Motivate Others to Want to Change

When our efforts to get others—including other advocates—to change are not effective, we can end up causing them to feel defensive and to react accordingly. And the most common method most of us have learned to use in order to influence others’ attitudes and behaviors has been shown to be counterproductive.

So what approach does work?

Research shows that the most effective way to elicit change in others is through compassion and encouragement. Specifically, rather than trying to convince and persuade or shame someone into changing, we’re much more likely to be successful if we motivate them to want to change.

Motivational interviewing

A large body of research has found that the most effective change strategy is motivational interviewing. Motivational interviewing is discussing an issue in a way that encourages the other person to feel intrinsically motivated to change, by helping them see the value in changing so that they want to change.

Motivational interviewing has been proven to successfully help people struggling with alcohol and substance use disorders, gambling addiction, eating disorders, and more. It’s helped people to improve their diets and exercise habits, effectively navigate interpersonal conflicts, and reduce prejudice.

The practice of motivational interviewing was initially described in 1983 by William R. Miller, a clinical psychologist who worked with people suffering from alcohol dependency. Miller’s approach evolved from the client-centered approach introduced by psychologist Carl Rogers. In stark contrast to the authoritarian approach to bringing about change that was being promoted and practiced by some of his peers, Rogers proposed a collaborative approach. For Rogers, the role of the counselor was to create an environment in which a client could become their better self—in which they’d be more likely to want to grow and change for the better.

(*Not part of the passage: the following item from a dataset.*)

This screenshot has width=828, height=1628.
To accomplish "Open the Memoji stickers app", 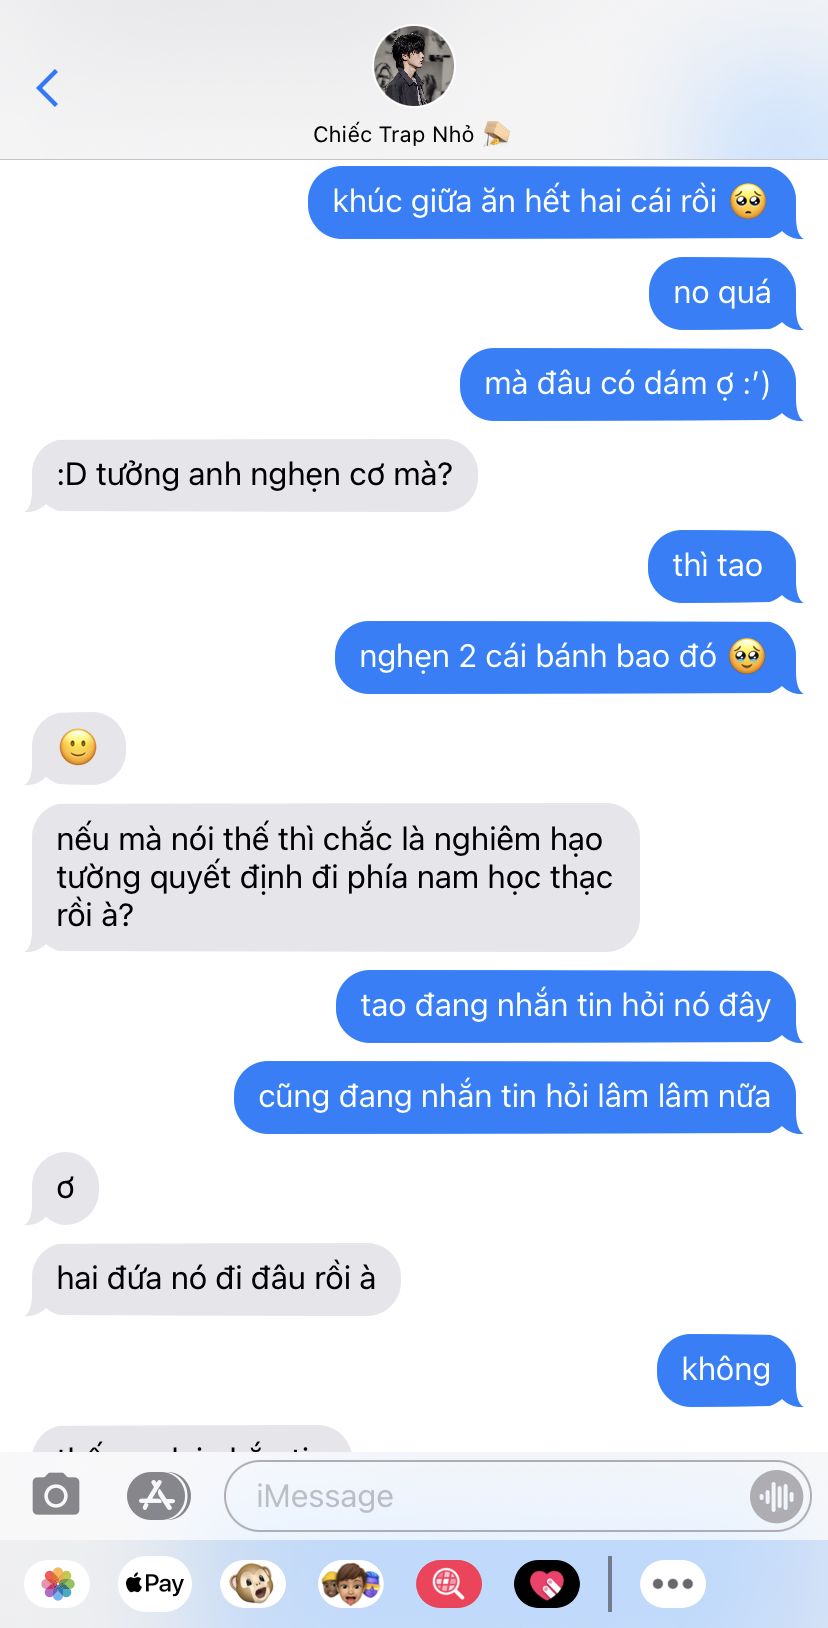I will point(351,1584).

Motivational interviewing is discussing an issue in a way that helps the other person see the value in changing so that they want to change.

In Rogers’s view, effective counseling isn’t based on a top-down, authoritarian dynamic between an “expert” who has all the answers and who dictates what’s right and true for their “patient.” Rather, counseling should be a collaborative process between two individuals. The counselor listens to the client (who isn’t pathologized as a “patient,” and who’s recognized as having the inalienable right to self-determination) and helps them develop insights. By creating an atmosphere where the client feels secure rather than defensive, and by asking questions that help the client to self-reflect and to see their thoughts more clearly, the counselor enables the client to access their own intrinsic motivation to change for the better.

The importance of listening

Studies have shown that simply listening to someone—with empathy and attention, and without judgment—can help that person develop more clarity about their attitudes, with less rigidity around and attachment to those attitudes.

Simply listening to someone—with empathy and attention, and without judgment—can help that person develop more clarity about their attitudes, with less attachment to those attitudes.

Research also shows that when people are asked to reflect on the nuances in their thinking, their views become more open and less extreme, and that when we reflect back to someone how arbitrary their beliefs are—how, for example, sexist or carnistic beliefs are, essentially, an accident of birth—the person is more likely to reconsider those beliefs.

For example, you might point out that if a man had been born a woman or if an American had been born into a culture where people eat dogs, those people’s respective attitudes toward women and eating animals would be dramatically different.

Empathy and authenticity are key

When a counselor uses motivational interviewing, they interview the client—asking questions, listening carefully to the answers, and reflecting back what they hear. If and when the client decides they want to change, the counselor helps guide them through the change process.

Rogers said that to create a secure atmosphere, the counselor should accept the client for who they are (in other words, they shouldn’t judge the client), and they should practice empathy and honesty. The counselor should also communicate clearly that the client is free to decide for themselves whether and how to change. People become defensive when they believe that others are trying to control them. When people feel a sense of agency around their personal decision-making process, they’re more receptive to information that challenges their current ways of thinking and behaving.

Though Rogers talked about motivational interviewing in the context of counselor–client interactions, motivational interviewing isn’t just the province of psychologists; it can be used by anyone. For the approach to be effective, however, it has to come from a place of authenticity in the person implementing it. If we use the technique in order to manipulate people, it will likely backfire. People can—and often do—pick up on each other’s motivations. People don’t feel safe in an environment where someone is trying to trick them into complying with a predetermined agenda.

If we hope to end infighting, it’s crucial that we use strategies to encourage others to change that have been proven to be effective. Motivating people to want to change is one such strategy.